● Work request: Your answer must consist of exactly the lines below, starting with the line with "How do I perform: Click the fourth" and going on through the line with "Expand the stem selector chevron arrow", and nothing else.

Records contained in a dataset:

Segment Open

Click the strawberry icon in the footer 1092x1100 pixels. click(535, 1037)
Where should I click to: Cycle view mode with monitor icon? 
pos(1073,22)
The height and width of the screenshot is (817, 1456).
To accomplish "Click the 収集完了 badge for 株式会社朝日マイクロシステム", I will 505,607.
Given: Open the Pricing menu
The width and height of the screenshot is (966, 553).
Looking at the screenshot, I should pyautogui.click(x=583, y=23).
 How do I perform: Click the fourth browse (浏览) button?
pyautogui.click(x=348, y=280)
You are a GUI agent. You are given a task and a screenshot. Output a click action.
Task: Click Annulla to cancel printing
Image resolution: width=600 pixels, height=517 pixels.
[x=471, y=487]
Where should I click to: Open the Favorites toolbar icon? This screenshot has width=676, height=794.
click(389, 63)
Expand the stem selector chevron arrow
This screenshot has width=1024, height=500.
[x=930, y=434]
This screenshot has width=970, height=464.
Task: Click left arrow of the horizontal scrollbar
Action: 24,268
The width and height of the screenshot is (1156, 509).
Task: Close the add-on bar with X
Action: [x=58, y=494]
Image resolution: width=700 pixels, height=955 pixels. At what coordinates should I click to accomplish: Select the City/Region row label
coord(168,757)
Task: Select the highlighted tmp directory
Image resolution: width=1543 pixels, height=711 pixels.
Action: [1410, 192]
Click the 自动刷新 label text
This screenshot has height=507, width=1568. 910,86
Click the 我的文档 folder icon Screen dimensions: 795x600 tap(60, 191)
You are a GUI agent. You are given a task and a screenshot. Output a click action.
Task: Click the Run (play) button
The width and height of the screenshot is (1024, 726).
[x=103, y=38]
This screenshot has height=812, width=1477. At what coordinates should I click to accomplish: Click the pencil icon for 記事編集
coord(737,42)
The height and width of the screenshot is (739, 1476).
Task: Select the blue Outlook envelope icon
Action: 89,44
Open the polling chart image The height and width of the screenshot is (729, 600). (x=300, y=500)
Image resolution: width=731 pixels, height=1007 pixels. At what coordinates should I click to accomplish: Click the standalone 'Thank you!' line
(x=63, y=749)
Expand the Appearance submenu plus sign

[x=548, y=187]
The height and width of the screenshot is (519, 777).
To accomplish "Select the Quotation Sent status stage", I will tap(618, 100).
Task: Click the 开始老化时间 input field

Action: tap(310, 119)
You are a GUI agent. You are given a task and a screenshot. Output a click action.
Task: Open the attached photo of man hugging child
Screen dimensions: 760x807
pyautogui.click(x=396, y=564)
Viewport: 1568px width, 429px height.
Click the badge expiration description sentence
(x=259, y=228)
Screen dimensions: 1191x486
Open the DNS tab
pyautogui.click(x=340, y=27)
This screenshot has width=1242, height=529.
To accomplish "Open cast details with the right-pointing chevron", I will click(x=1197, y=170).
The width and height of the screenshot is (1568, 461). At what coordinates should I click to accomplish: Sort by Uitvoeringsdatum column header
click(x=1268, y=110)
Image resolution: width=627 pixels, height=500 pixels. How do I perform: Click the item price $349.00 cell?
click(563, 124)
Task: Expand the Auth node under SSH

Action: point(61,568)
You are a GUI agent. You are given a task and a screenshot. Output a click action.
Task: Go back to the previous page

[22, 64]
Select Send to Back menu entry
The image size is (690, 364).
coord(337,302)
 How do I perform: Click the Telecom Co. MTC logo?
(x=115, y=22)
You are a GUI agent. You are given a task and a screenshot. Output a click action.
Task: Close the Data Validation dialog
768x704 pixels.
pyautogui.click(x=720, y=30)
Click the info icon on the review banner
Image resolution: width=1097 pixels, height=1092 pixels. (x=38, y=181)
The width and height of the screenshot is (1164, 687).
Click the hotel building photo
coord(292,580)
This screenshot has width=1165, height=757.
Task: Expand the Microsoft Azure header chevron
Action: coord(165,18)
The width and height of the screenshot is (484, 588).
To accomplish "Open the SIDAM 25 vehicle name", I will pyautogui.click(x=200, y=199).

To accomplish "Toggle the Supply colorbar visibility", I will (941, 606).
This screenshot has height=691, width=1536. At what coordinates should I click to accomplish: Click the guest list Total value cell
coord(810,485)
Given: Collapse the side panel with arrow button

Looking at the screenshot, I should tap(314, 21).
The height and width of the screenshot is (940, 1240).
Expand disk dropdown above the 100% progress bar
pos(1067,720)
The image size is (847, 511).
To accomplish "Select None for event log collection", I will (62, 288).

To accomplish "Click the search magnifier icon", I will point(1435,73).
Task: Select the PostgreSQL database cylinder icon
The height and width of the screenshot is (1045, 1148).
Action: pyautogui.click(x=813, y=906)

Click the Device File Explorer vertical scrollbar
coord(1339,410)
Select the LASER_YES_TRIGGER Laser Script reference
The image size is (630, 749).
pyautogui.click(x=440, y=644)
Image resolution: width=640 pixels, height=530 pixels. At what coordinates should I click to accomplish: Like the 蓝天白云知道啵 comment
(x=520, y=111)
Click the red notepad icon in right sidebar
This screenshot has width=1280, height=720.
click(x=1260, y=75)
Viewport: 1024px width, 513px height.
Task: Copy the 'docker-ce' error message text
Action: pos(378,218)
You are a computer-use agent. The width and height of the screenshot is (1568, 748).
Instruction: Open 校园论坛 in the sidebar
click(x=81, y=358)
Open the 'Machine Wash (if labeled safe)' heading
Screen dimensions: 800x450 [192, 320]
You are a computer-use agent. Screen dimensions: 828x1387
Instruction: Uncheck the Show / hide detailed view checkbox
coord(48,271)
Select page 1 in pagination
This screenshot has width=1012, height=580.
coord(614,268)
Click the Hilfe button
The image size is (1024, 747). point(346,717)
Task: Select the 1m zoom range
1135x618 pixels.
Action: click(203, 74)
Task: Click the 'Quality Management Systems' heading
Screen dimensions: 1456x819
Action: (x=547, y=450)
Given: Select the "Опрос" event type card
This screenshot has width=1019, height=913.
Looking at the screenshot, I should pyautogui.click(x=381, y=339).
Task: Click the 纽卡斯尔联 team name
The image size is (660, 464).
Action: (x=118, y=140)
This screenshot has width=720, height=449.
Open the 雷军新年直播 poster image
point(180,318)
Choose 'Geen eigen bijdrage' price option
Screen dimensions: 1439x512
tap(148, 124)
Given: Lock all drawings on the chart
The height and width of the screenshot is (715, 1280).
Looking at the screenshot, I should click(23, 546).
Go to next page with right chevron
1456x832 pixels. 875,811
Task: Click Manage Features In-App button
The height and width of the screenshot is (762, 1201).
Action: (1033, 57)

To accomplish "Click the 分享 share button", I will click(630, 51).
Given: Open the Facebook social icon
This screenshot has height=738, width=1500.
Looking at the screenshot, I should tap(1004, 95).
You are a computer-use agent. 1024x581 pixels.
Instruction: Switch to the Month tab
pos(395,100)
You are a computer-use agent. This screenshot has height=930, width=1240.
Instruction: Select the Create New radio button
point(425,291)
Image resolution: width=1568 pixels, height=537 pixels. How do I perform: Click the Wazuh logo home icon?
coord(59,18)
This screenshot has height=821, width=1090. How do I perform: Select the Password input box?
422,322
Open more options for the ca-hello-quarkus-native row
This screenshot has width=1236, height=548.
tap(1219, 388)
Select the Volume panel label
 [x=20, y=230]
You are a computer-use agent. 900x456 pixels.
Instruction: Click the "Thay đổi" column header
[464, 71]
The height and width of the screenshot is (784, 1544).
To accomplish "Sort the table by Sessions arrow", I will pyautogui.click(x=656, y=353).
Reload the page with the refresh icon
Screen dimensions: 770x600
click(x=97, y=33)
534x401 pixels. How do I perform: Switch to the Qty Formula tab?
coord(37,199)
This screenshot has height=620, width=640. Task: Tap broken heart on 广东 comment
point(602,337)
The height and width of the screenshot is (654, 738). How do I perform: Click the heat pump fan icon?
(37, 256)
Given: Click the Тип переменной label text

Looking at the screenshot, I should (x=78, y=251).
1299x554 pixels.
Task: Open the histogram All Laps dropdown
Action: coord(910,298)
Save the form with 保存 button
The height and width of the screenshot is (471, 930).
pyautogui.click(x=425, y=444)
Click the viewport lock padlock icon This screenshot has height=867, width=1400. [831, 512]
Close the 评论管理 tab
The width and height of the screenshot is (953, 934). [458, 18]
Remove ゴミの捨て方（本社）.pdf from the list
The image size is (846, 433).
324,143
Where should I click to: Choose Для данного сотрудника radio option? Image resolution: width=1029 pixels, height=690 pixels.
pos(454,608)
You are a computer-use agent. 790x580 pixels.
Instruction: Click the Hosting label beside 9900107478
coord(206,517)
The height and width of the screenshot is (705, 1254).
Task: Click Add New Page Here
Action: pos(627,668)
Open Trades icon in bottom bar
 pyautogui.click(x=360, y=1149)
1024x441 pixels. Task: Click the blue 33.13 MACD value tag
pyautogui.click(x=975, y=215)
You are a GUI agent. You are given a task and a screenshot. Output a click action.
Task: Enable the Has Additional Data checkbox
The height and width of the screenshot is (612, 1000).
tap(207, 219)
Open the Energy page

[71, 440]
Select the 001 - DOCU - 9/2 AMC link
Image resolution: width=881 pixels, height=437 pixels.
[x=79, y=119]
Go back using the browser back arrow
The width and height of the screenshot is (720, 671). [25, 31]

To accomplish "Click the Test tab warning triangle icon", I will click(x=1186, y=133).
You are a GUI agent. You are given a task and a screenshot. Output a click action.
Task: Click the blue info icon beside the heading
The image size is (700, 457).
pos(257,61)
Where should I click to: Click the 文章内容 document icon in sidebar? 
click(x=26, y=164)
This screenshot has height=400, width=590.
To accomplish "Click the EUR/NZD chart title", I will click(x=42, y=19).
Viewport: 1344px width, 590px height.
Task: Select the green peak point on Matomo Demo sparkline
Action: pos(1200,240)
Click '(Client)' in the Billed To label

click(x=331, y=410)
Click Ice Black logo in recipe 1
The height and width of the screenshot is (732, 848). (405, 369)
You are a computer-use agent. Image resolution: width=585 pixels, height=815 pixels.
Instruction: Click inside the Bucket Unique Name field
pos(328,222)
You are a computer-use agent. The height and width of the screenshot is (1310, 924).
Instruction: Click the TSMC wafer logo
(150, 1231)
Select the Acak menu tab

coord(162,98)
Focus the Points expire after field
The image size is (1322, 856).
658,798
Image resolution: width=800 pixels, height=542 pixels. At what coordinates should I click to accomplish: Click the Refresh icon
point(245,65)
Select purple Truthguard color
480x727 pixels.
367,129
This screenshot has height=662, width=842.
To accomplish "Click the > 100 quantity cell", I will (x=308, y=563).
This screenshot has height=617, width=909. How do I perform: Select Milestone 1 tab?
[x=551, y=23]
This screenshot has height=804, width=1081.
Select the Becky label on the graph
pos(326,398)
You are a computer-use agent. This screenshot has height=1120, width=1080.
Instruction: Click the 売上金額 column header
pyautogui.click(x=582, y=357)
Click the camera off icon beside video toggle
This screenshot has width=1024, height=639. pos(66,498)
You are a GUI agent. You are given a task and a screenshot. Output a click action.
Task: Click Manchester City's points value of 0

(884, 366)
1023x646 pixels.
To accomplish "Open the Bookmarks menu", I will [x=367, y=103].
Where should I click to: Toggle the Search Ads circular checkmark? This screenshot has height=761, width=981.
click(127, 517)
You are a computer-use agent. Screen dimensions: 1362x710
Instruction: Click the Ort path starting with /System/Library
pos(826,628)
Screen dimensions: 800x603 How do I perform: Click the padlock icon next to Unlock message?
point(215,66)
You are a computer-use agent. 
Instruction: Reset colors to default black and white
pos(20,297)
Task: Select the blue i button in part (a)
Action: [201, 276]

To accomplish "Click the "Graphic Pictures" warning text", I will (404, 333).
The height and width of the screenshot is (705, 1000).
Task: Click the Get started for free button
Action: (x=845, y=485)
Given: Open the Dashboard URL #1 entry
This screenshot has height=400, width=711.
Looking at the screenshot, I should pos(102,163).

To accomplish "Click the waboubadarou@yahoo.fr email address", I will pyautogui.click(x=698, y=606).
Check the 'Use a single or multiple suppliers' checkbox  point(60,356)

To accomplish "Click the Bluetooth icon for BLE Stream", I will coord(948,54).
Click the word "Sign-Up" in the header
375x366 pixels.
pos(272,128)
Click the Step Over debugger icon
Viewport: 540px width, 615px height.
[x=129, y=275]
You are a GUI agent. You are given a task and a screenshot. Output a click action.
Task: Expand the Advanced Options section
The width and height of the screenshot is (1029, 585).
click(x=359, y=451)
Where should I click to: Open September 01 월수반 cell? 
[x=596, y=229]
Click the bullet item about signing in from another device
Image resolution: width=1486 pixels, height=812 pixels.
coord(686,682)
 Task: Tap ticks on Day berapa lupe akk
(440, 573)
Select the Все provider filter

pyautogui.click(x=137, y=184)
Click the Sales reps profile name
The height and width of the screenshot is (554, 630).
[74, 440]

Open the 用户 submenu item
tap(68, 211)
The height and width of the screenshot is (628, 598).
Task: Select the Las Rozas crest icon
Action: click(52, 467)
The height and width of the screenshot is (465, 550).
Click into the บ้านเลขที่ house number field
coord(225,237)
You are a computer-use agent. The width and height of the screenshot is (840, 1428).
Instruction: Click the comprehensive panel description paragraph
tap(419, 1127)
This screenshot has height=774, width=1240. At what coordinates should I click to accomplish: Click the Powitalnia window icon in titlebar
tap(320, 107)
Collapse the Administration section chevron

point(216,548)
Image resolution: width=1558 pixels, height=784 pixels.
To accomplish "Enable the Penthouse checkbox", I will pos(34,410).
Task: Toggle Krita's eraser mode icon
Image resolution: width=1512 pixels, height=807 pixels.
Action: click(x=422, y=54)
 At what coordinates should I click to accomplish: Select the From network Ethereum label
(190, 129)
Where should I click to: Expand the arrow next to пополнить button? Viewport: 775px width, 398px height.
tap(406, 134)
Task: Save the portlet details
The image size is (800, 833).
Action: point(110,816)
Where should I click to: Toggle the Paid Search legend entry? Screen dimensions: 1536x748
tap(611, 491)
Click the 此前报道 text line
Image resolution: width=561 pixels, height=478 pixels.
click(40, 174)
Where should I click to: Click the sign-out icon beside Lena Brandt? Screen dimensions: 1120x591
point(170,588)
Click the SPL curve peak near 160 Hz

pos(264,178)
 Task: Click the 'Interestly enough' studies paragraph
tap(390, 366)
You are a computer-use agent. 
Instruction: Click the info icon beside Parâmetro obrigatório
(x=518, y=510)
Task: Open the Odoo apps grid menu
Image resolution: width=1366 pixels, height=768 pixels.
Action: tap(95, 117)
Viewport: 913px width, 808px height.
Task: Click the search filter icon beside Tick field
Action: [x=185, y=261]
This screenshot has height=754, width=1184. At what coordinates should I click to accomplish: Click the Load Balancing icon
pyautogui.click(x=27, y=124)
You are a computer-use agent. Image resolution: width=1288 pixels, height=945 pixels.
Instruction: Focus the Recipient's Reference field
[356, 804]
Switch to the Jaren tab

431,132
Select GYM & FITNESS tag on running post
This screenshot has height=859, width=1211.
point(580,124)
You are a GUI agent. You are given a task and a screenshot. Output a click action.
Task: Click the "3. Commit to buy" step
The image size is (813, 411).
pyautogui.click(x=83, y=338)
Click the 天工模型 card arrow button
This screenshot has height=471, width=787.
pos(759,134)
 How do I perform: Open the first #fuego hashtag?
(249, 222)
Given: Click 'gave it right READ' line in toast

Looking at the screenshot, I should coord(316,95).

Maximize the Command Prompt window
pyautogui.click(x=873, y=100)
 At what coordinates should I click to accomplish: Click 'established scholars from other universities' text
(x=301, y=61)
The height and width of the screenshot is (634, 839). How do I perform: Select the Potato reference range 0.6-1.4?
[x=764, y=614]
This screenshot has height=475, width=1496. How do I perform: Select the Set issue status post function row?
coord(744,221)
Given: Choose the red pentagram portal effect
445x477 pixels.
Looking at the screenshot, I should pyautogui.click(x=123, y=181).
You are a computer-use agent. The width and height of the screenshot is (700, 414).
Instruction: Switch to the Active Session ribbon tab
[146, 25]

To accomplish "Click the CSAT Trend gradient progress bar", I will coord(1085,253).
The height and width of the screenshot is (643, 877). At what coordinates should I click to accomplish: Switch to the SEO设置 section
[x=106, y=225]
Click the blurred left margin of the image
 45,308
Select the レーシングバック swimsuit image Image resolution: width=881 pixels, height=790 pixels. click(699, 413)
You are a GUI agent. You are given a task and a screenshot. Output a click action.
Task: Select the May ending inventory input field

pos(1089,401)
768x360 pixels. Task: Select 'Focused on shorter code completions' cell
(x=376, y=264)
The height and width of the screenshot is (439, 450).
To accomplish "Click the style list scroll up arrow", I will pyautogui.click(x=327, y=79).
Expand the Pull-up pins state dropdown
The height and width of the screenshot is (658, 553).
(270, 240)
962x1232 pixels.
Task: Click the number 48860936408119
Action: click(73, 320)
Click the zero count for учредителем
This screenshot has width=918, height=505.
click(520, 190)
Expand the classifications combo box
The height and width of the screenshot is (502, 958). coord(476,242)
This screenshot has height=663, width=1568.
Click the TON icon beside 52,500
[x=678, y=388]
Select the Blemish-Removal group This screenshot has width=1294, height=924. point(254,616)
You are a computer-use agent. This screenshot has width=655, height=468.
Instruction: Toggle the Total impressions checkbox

Segment Closed

● Answer section:
 How do I perform: Click the fourth browse (浏览) button?
pyautogui.click(x=348, y=280)
You are a GUI agent. You are given a task and a screenshot. Output a click action.
Task: Click Annulla to cancel printing
Image resolution: width=600 pixels, height=517 pixels.
[x=471, y=487]
Where should I click to: Open the Favorites toolbar icon? This screenshot has width=676, height=794.
click(389, 63)
Expand the stem selector chevron arrow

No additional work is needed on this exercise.